Two of my favorite companies: XOM and EPD -- both mentioned above. How good can it get!

Disclaimer: this is not an investment site.  Do not make any investment, financial, job, career, travel, or relationship decisions based on what you read here or think you may have read here. 

Clearing Out The In-Box -- Late Night Notes -- March 10, 2021

Futures:

  • after hitting another all-time high, against significant headwinds (bond yields), futures suggest another interesting day tomorrow

Apple: sell-off is a golden buying opportunity. Benzinga.

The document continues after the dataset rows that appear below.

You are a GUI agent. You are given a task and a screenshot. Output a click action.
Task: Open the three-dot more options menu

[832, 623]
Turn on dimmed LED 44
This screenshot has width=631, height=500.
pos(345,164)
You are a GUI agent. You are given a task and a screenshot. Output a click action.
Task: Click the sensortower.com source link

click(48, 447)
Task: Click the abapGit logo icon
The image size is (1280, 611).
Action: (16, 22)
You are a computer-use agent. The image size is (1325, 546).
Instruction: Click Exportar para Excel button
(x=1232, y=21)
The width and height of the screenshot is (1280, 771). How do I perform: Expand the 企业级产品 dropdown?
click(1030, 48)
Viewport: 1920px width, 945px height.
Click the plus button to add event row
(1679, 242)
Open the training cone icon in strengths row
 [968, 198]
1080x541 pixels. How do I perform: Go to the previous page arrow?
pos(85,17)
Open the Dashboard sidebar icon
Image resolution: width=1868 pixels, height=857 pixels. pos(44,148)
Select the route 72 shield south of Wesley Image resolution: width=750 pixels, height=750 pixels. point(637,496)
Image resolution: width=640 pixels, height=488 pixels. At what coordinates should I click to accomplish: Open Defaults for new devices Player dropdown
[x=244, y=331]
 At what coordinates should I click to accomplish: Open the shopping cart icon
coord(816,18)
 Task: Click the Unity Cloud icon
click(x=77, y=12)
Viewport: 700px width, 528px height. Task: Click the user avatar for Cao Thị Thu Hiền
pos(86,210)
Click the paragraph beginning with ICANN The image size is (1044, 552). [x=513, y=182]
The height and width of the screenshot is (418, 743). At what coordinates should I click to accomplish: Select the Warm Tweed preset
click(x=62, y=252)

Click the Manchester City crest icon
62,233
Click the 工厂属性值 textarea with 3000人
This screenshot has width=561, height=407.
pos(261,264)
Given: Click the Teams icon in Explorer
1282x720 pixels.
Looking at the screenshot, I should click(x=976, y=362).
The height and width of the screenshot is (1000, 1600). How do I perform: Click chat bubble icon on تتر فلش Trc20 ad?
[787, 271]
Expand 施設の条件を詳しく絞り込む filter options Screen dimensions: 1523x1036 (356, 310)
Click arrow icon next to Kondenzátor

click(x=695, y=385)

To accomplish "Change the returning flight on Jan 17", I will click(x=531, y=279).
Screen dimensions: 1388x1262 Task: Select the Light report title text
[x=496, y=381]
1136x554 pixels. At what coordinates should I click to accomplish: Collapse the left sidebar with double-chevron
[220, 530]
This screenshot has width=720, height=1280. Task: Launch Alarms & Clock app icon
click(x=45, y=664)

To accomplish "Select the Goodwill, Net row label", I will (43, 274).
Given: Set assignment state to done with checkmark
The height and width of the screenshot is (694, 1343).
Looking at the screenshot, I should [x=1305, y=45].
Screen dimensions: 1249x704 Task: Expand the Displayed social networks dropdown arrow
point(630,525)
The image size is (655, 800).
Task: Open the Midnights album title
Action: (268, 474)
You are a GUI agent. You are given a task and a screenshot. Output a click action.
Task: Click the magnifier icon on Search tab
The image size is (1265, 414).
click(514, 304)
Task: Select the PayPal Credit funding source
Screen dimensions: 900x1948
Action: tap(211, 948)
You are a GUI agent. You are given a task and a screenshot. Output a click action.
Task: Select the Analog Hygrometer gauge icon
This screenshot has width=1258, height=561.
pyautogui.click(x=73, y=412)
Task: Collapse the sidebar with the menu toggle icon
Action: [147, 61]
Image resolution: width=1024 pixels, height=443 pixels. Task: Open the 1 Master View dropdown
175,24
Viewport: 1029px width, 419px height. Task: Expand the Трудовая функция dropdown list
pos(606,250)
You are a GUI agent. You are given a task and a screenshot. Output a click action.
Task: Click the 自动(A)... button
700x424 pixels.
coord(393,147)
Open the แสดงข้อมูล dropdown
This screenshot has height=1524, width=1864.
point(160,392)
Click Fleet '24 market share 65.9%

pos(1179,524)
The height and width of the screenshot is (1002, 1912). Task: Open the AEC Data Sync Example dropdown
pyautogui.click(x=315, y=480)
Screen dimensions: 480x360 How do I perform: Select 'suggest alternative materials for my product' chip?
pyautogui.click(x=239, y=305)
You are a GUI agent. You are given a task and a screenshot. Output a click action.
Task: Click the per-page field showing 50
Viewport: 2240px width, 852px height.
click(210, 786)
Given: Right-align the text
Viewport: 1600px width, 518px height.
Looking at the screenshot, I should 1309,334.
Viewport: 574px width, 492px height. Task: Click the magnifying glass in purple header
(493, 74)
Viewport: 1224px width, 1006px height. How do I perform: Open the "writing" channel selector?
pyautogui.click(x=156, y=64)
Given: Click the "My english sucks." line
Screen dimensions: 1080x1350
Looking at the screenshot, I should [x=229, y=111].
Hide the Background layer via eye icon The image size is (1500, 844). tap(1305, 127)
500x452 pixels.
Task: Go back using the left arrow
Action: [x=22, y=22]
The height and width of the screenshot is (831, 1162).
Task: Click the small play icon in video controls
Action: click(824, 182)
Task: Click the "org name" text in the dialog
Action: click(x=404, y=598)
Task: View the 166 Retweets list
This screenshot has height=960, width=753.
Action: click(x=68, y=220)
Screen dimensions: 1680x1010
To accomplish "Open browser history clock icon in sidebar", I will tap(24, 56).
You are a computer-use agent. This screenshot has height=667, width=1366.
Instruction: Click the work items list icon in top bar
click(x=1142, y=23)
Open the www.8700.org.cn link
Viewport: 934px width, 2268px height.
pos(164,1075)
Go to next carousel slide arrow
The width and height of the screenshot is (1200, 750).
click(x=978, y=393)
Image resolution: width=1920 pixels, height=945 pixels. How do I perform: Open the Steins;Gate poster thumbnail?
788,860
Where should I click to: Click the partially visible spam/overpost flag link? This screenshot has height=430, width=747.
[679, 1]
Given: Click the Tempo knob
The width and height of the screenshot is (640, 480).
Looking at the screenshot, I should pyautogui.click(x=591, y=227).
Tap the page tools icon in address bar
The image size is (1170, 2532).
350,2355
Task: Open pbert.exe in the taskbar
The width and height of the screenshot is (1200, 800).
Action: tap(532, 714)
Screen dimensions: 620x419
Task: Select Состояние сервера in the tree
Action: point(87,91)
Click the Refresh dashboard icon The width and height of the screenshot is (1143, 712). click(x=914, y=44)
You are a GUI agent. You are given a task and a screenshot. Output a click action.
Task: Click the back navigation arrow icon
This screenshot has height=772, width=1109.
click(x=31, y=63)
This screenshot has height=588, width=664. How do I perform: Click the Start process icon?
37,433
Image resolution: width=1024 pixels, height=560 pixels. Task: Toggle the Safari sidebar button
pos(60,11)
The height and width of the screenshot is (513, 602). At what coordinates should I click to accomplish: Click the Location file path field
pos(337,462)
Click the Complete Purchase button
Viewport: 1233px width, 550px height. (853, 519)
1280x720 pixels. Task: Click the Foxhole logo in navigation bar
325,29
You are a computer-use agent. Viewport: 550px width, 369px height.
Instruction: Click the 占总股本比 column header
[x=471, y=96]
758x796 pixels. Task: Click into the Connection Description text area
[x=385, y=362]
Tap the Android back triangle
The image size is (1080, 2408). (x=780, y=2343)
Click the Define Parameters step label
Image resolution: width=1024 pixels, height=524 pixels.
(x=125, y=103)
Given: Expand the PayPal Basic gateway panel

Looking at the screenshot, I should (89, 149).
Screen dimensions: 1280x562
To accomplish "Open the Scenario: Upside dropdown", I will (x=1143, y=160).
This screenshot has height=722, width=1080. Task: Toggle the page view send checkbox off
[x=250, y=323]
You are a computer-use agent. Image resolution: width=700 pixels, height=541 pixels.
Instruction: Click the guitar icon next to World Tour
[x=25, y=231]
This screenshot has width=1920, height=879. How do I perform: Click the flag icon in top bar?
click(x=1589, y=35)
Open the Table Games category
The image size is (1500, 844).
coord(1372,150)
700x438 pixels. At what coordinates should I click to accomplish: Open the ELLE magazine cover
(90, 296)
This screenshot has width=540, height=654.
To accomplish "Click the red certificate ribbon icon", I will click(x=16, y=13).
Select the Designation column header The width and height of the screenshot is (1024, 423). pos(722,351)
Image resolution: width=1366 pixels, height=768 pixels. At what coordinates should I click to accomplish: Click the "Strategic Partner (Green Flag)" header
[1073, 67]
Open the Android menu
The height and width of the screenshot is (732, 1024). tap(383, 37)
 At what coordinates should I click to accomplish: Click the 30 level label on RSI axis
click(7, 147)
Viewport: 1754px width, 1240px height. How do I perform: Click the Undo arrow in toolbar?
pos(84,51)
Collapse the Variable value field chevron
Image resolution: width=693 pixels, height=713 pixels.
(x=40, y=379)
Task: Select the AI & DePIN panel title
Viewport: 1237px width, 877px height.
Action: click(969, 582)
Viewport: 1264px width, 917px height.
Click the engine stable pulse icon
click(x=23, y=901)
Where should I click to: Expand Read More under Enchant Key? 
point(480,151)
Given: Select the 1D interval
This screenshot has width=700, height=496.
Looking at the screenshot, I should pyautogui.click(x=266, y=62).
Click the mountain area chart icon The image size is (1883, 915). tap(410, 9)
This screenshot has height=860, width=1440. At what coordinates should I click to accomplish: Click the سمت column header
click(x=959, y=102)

  • outperform rating, target: $175
  • bull case price target: $225
  • with a trillion-dollar-valuaton in sight for Cupertino, the recent sell-off in share creates a golden buying opportunity

Buffett:

Buffett:

  • BNSF? Best buy ever? How Berkshire Hathaway makes money, Investopedia
  • BNSF Railway Berkshire's freight rail transportation business operates one of the largest systems in North America. BNSF Railway ships coal as well as consumer, industrial, and agricultural products.
  • BNSF Railway's revenue fell 11.3% in 2020 to $20.9 billion as EBT fell 6.3% to $6.8 billion. Rail transport comprised only 9% of Berkshire's total revenue, but it generated over 25% of total EBT.

Something to think about:

  • in the big scheme of things, BNSF and Union Pacific are two peas in a pod, as they say
  • Berkshire Hathaway's EBITDA for the three months ended in December, 2020, was $49,364 million; its EBITDA for the trailing twelve months (TTM) ended in December, 2020, was $70,372 million
    • 25% of $70 billion is $17.5 billion
  • Union Pacific EBITDA for the quarter ending December 31, 2020 was $2.563B, a 3.61% decline year-over-year. Union Pacific EBITDA for the twelve months ending December 31, 2020, was $10.044B, a 6.74% decline year-over-year.